Fifty-five of them, to be exact — the number of hours it took her to get from Montreal to Rio de Janeiro this week. She didn't arrive until Wednesday night, leaving far less practice time than she had hoped, and then she got sick, too.
The fourth-seeded Radwanska played Saturday on the first day of the tournament and was upset by 64th-ranked Zheng Saisai 6-4, 7-5, with an uncharacteristic racket smash along the way.
"It's not helping with the score, unfortunately, but at least it's good feeling that you have some power to break the racket, you know?" Radwanska said.
She spent much of this week feeling powerless against the vagaries of the airline industry. After losing in the round of 16 at Rogers Cup, she was supposed to fly out of Canada on Monday morning.
First the delay was one hour, then two, then three. She finally boarded the plane only to sit on the tarmac for two more hours because the aircraft was too heavy, she said.
The flight landed and "I was running like hell" through the terminal to try to make her connection. No such luck. Then she was running back the other direction to try to rebook.
Eventually an airline rep told her she already had a new itinerary — for Friday.
"Basically I wouldn't be on time for my match," she recalled thinking.
"I was looking at her like she was kidding," Radwanska added, her face strained at the exasperating memories.
She waited in line for hours, spent just as long on the phone with her agent and others trying to find an alternative. The next morning, it was the same thing all over again. Meanwhile, she didn't have her luggage, which somehow was able to get on a plane to Rio even though she couldn't.
Her reaction to that news: "Seriously?"
"The bags went without me!" Radwanska marveled Saturday. "I never heard of it."
The only way to get from New York to Rio was to take a little detour — through Lisbon, Portugal. Only about 3,000 miles out of the way.

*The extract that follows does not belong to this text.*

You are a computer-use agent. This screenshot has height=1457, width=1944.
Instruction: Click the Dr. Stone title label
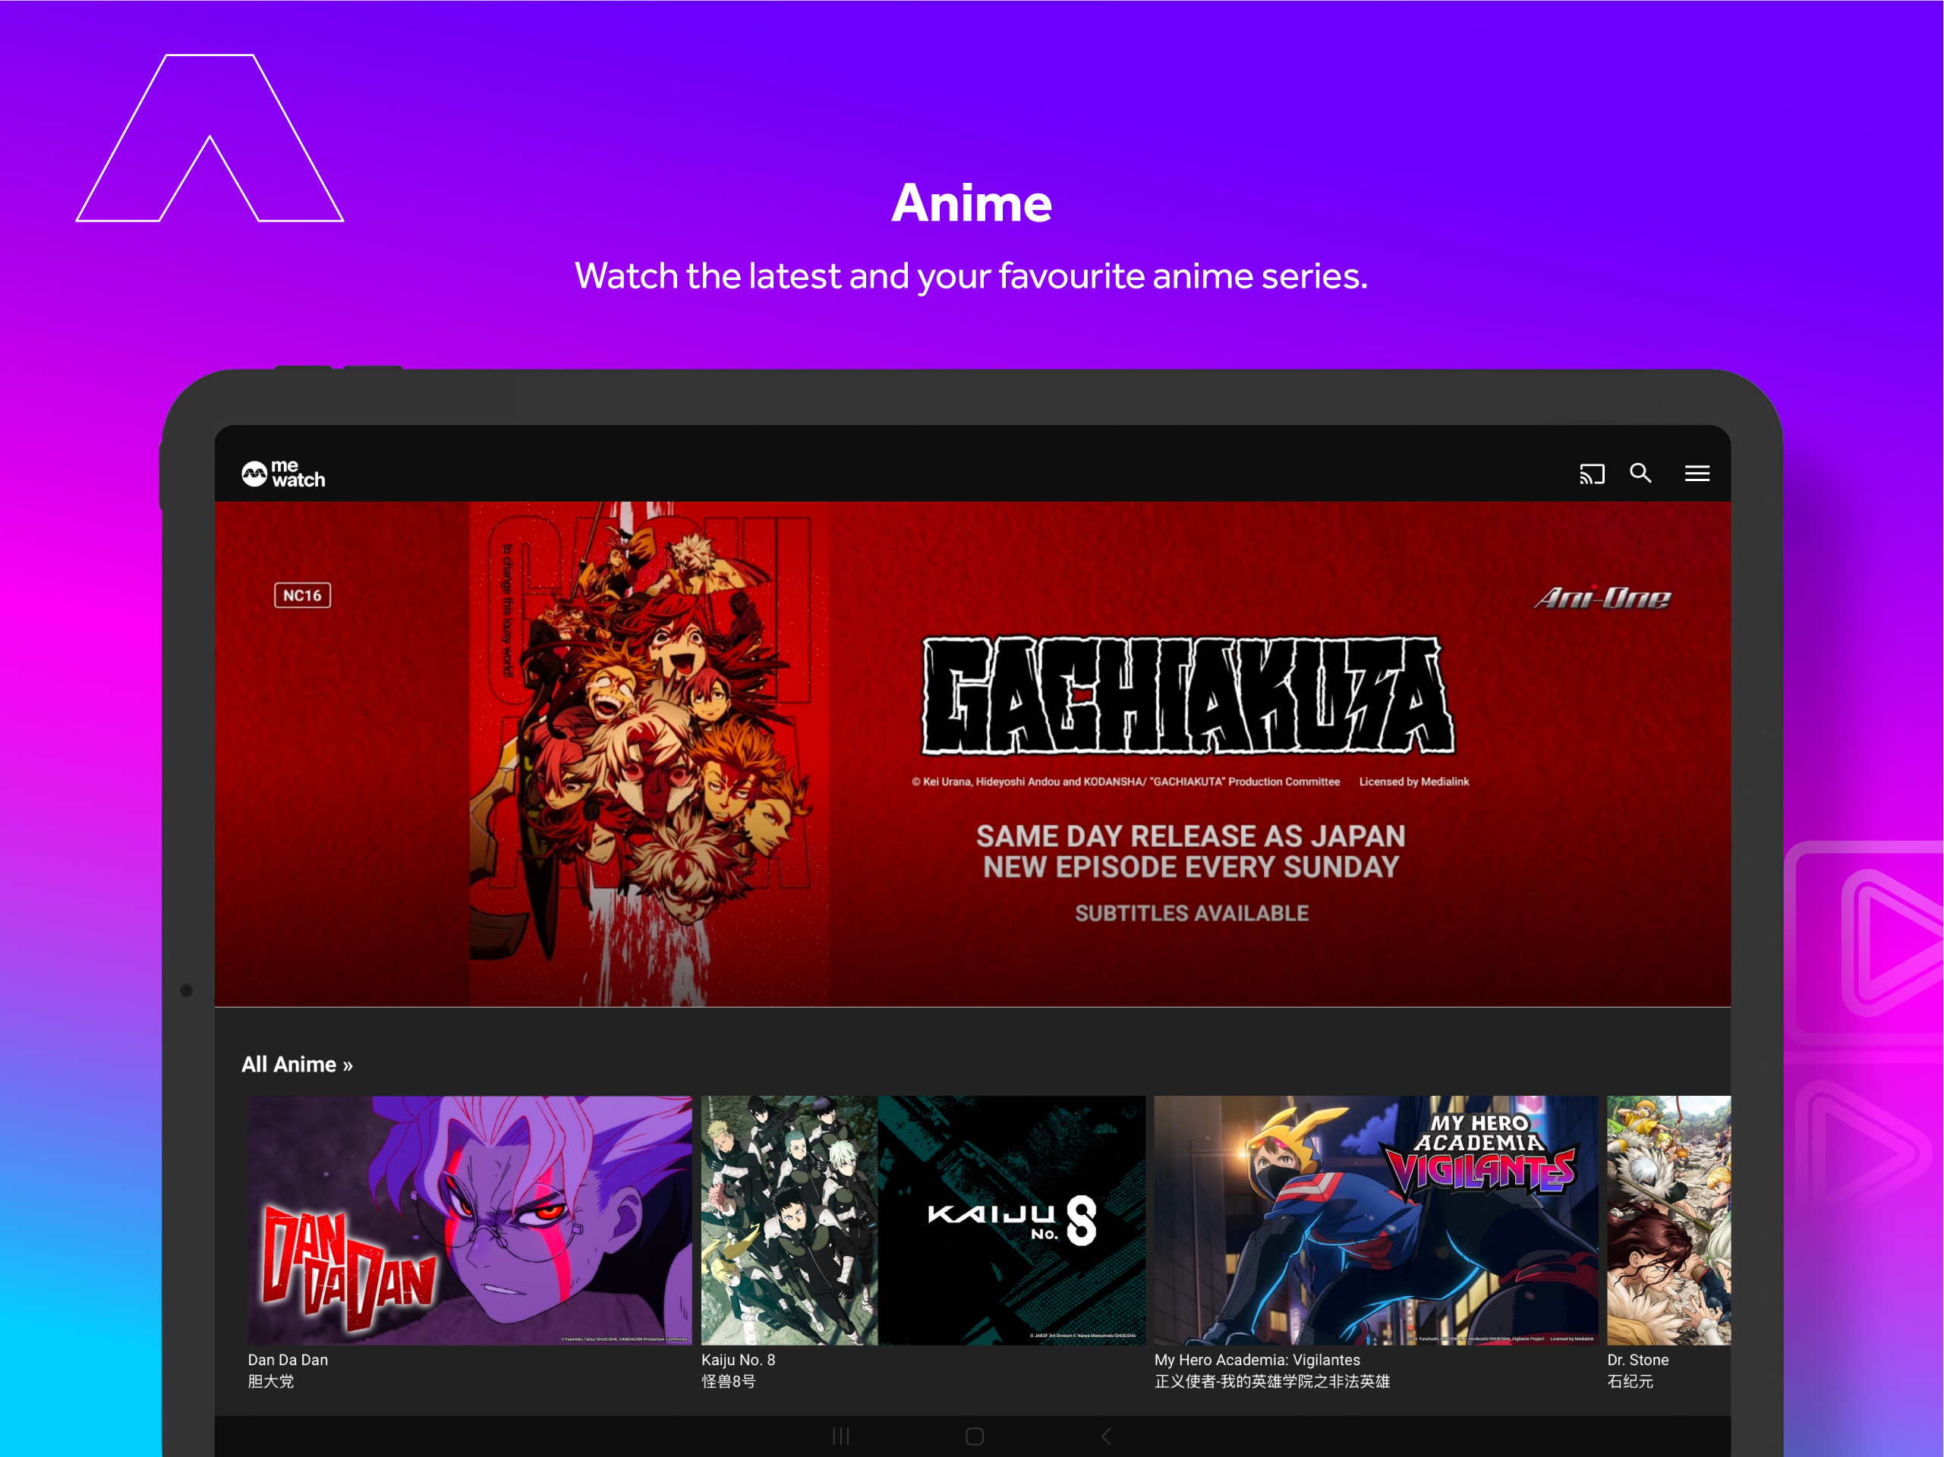1637,1359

Radwanska spent five hours at Newark Airport to catch the late-night flight to Europe, but even when she finally landed in Rio, the saga wasn't over. What was supposed to be a 30-minute bus ride to the Olympic village turned into two hours because of a security scare.

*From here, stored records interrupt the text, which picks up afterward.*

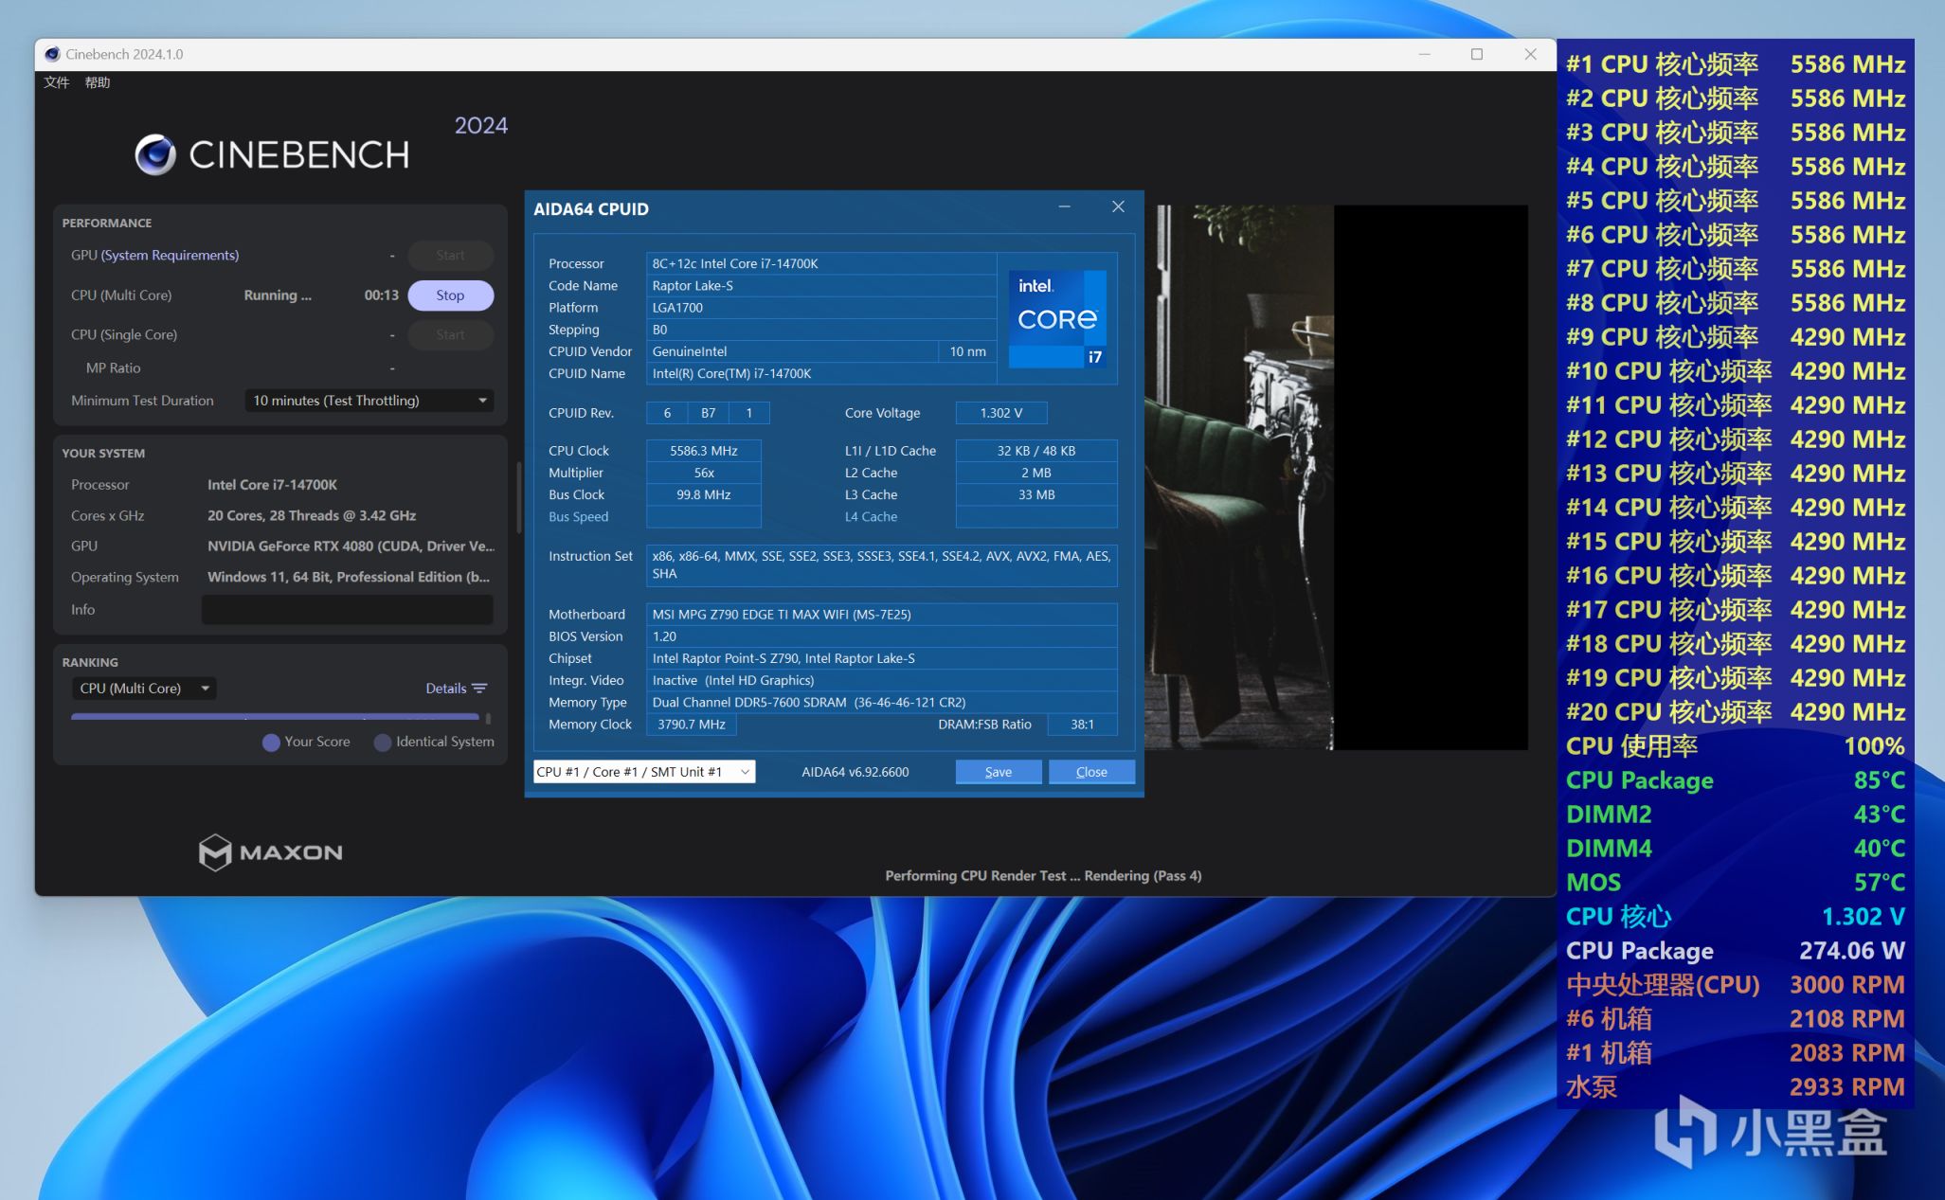Stop the CPU Multi Core test

coord(450,296)
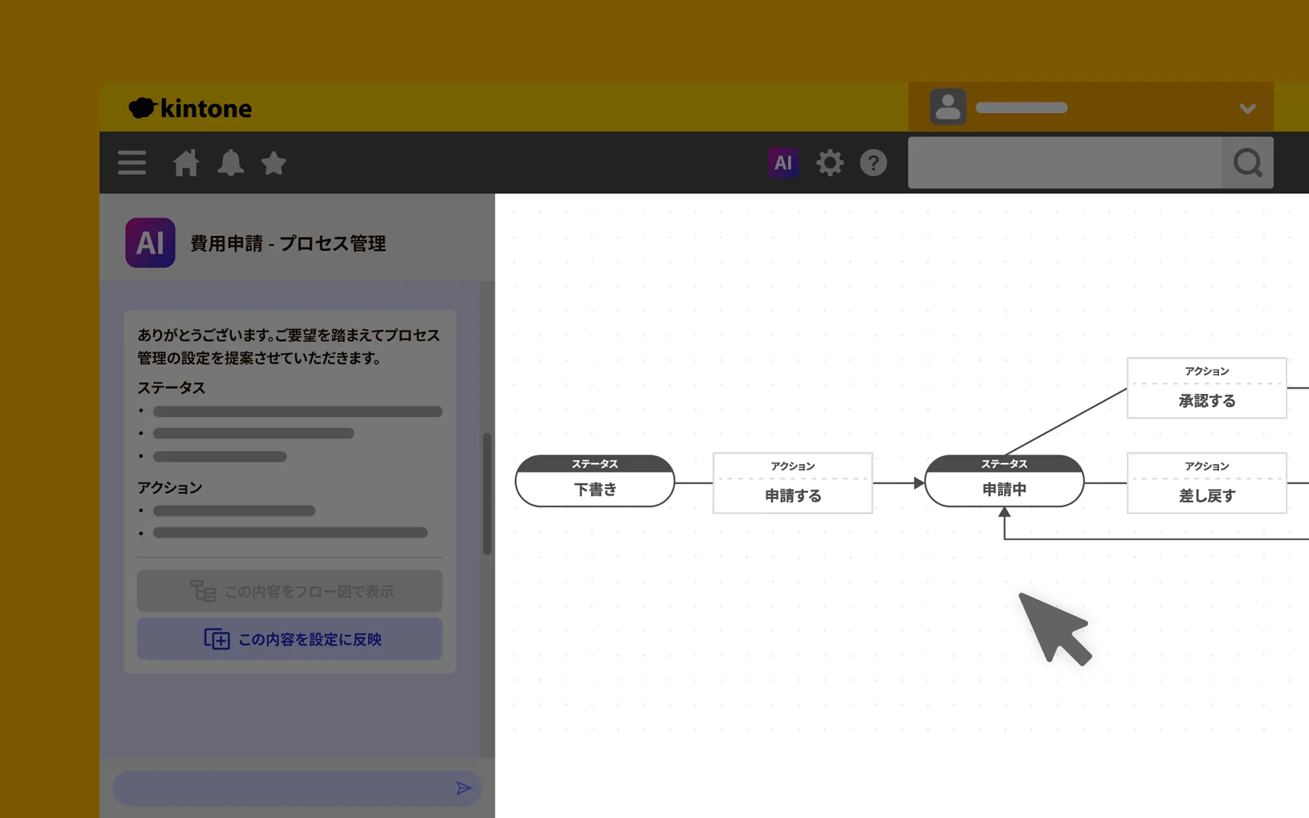Open the AI assistant icon in toolbar
This screenshot has width=1309, height=818.
coord(783,162)
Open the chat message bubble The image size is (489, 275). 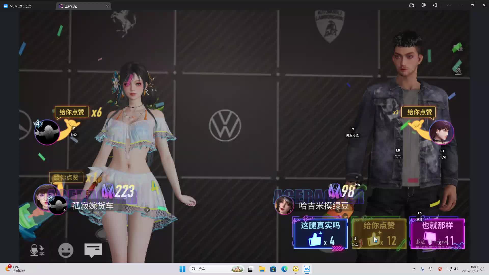[93, 250]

And perhaps not surprisingly considering all that aggravation, she soon started feeling ill. After 55 hours of travel, her singles tournament ended in 99 minutes. Radwanska still hopes to play mixed doubles for Poland.
In the moments after her quick exit from her third Olympics, the 2012 Wimbledon runner-up couldn't find much humor in the situation.
"A lot of miles, a lot of points," she said dryly, noting that she had lost out on the chance of an award of incalculable value: "Olympic gold forever."